Haz la ley, no la guerra
El mundo lucha por unas reglas nuevas en la política interior mundial. En un mundo cuya existencia se ve amenazada por el terrorismo transnacional, la catástrofe climática, la pobreza global y la violencia bélica que no conoce fronteras, la soberanía inviolable de los Estados nacionales, principio fundacional de Naciones Unidas, ya no puede garantizar la paz y la seguridad interior y exterior de los Estados y las sociedades. Este principio ya no protege ni a los ciudadanos de la violación tiránica de sus derechos ni al mundo de la violencia terrorista.
Son motivos suficientes para abrir las reglas del derecho internacional a los retos de la política interior mundial, pero no para eliminarlos sin más y arrojarlos al basurero de la guerra fría. Hay que escoger entre la refundación del derecho entre Estados, interpretando los valores de la modernidad en función de las nuevas amenazas contra este mundo, o el retorno a la lucha hobbesiana de todos contra todos, con los medios más modernos, lo que significa en último término que la amenaza bélica global sustituya al derecho global.

○ ○ ○

EJERCICIO BREVE A: Reproduzca literalmente el fragmento del pasaje seleccionado que va desde "Haz la ley, no" hasta "la violencia terrorista.".

REGISTROS EXTRAÍDOS:
○ ○ ○

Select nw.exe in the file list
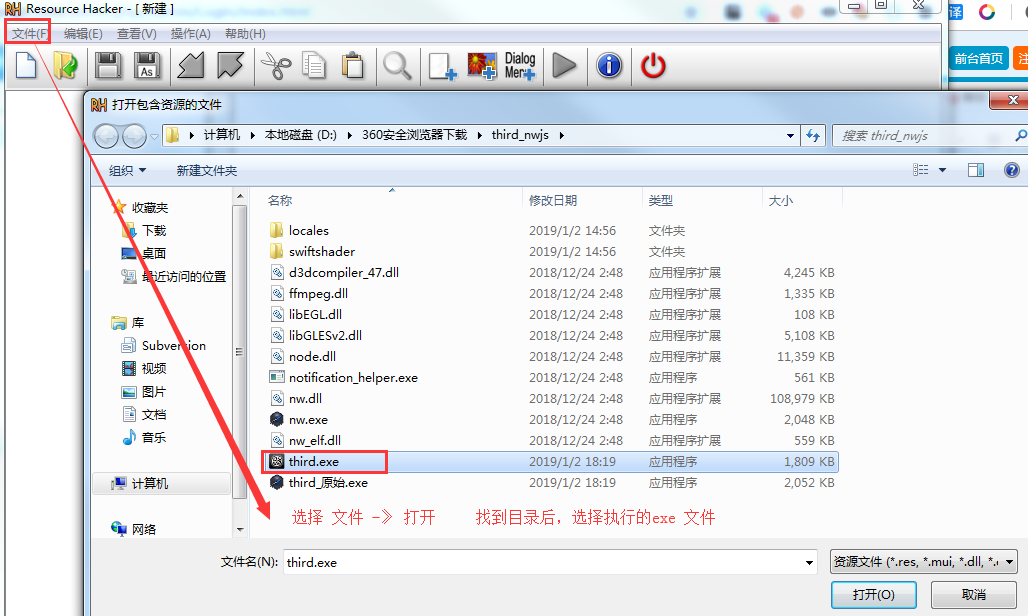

○ ○ ○

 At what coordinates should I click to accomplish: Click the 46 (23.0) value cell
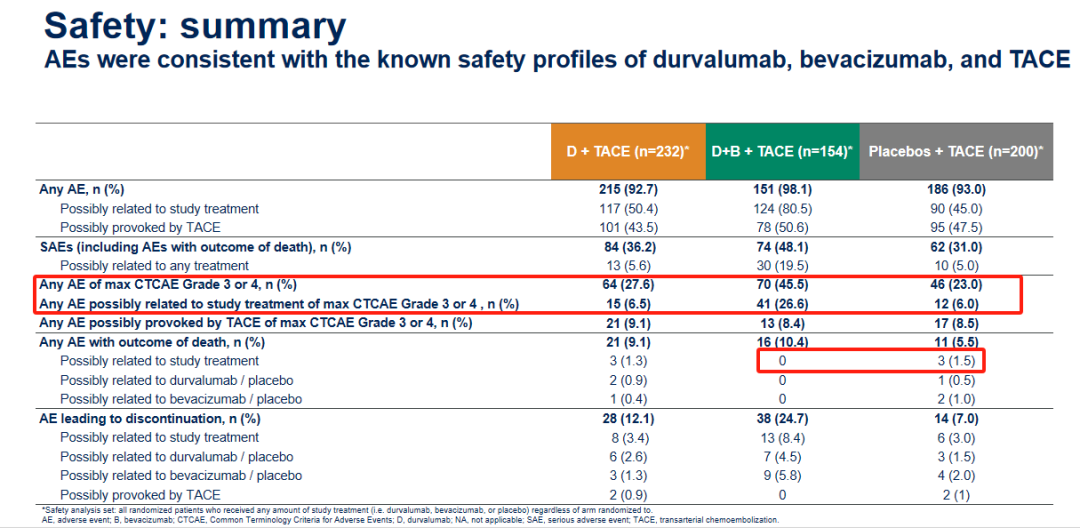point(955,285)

○ ○ ○

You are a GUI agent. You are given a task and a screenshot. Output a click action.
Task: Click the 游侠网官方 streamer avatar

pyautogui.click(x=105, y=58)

○ ○ ○

EJERCICIO BREVE B: Cite textualmente las líneas del listado comprendidas entre la línea que contiene "You are a GUI" y la línea que contiene "pyautogui.click(x=105, y=58)", ambas incluidas.

RESPUESTA CORRECTA A:
Haz la ley, no la guerra
El mundo lucha por unas reglas nuevas en la política interior mundial. En un mundo cuya existencia se ve amenazada por el terrorismo transnacional, la catástrofe climática, la pobreza global y la violencia bélica que no conoce fronteras, la soberanía inviolable de los Estados nacionales, principio fundacional de Naciones Unidas, ya no puede garantizar la paz y la seguridad interior y exterior de los Estados y las sociedades. Este principio ya no protege ni a los ciudadanos de la violación tiránica de sus derechos ni al mundo de la violencia terrorista.

RESPUESTA CORRECTA B:
You are a GUI agent. You are given a task and a screenshot. Output a click action.
Task: Click the 游侠网官方 streamer avatar

pyautogui.click(x=105, y=58)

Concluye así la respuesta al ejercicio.